The debate about open source code versus proprietary code has largely gone away, according to Behlendorf. "Very rarely are developers or enterprises making a binary choice between the two," he said. Studies have found that 90% of an average application stack is pre-existing open source code that has been pulled together and assembled, with about 10% of that as the custom code.
"Defining your edge is really about getting that 10% right and aggressively covering the rest of the 90% with the free stuff that you can find pre-existing," he said.
Vulnerabilities in Code Are on the Rise
There is a problem, however, according to Behlendorf: There's a blind spot in the open source space — and the software space as a whole — to the rise of vulnerabilities in the underlying code.
"I wake up in the morning and fire up my laptop … and get that notice, 'Hey, there are updated packages. Do you want to update this before you start your day?'" he said. "And I always get that dopamine hit from clicking 'yes,' partly because I know that that means that to reasonable concern I'm protected against the threats that somebody might want to throw at me today."
In the same vein, organizations need to be ready to update, Behlendorf said. "How do we get enterprises to get to the point where they go for that same dopamine rush that I do when I wake up in the morning and hit 'update' on my laptop?" he asked.
What's troubling is that, according to Sonatype, 29% of the popular open source projects contain known vulnerabilities in either the core code or in their underlying dependencies, Behlendorf said. Some of these vulnerabilities are easy to exploit, like the one recently discovered in the Log4j logging library. The Log4Shell exploit became a poster child, he said, to the point where the U.S. government asked those involved in the open source industry: "Are you OK over there? How did you not catch this?"
To help prevent such exploits, the Linux Foundation in 2020 formed the Open Source Security Foundation, which Behlendorf heads. OpenSSF, which raised $11 million in what is essentially yearly memberships, focuses on improving the state of cybersecurity in the open source space supply chain, he said.
OpenSSF is looking into the question: The way code is built in the software industry — and not just open source code but the supply chain that we have in software — are there vulnerabilities that are starting to affect that?
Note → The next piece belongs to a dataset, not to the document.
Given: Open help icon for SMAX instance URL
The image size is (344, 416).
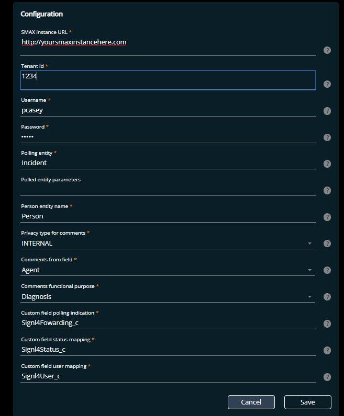Looking at the screenshot, I should point(327,50).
We need to get smarter about closing some of those opportunities for exploit, he said.
How Software Bill of Materials Can Help Secure Open Source
One of the tools to address this is something that the White House has elevated in importance. In May 2021, Executive Order 14028 was issued to improve cybersecurity. The order calls for, among other things, a Software Bill of Materials (SBOM) to be included with every software package delivered to executive branch agencies. Behlendorf compared an SBOM to the ingredients label on a bag of bread, as it enables organizations to see exactly what they are getting.
OpenSSF is looking at how to use SBOMs ubiquitously across software supply chains and get them integrated into core code as well as upstream. As developers write and release software, they will also provide SBOMs, including ingredients that came from previous software "so when an enterprise has to go out and address a remediation, they at least know where they're vulnerable, and that's the beginning of figuring out how to remediate for that work," he said.
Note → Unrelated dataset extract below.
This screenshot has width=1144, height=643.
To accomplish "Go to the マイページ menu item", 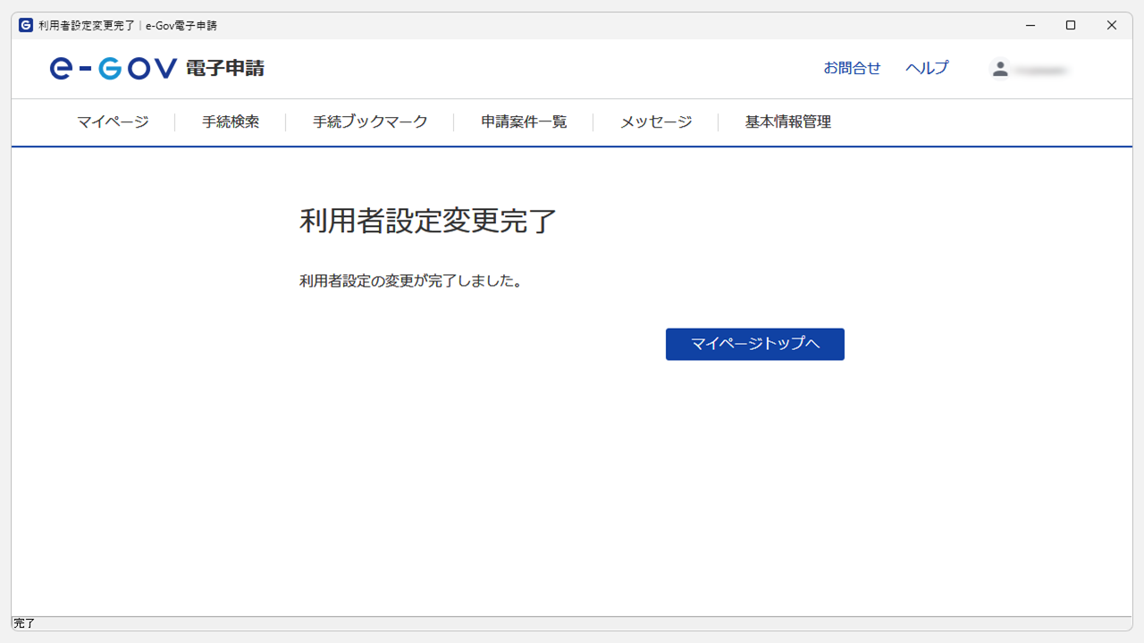I will click(113, 122).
OpenSSF is addressing a number of ways to secure open source software.
"This is not about writing the one tool that that automatically improves all of our cybersecurity," Behlendorf said. OpenSSF is about:
- Prioritizing, identifying and securing the most critical projects.
- Automating the tools that developers use to see whether their code is secure or to pick more mature platforms.
- Educating developers on how to think like an attacker and choose patterns that will lead to better quality code.
- Funding fixes for the most critical projects. Sometimes someone needs to step up, Behlendorf said, and say, "Here's the forgotten package way down in the stack that is actually ubiquitously used everywhere" and actually write the code and cover the last mile.
- Informing stakeholders where the risk is across their whole portfolio of code.
- Pushing standards for the signing of code for traceability through the supply chain.
"Open source is everywhere, and you've got to figure out how to make use of it," Behlendorf concluded. "But it really is about figuring out, how do you define your edge to be that layer on top and get really good at taking advantage of what's come before us?"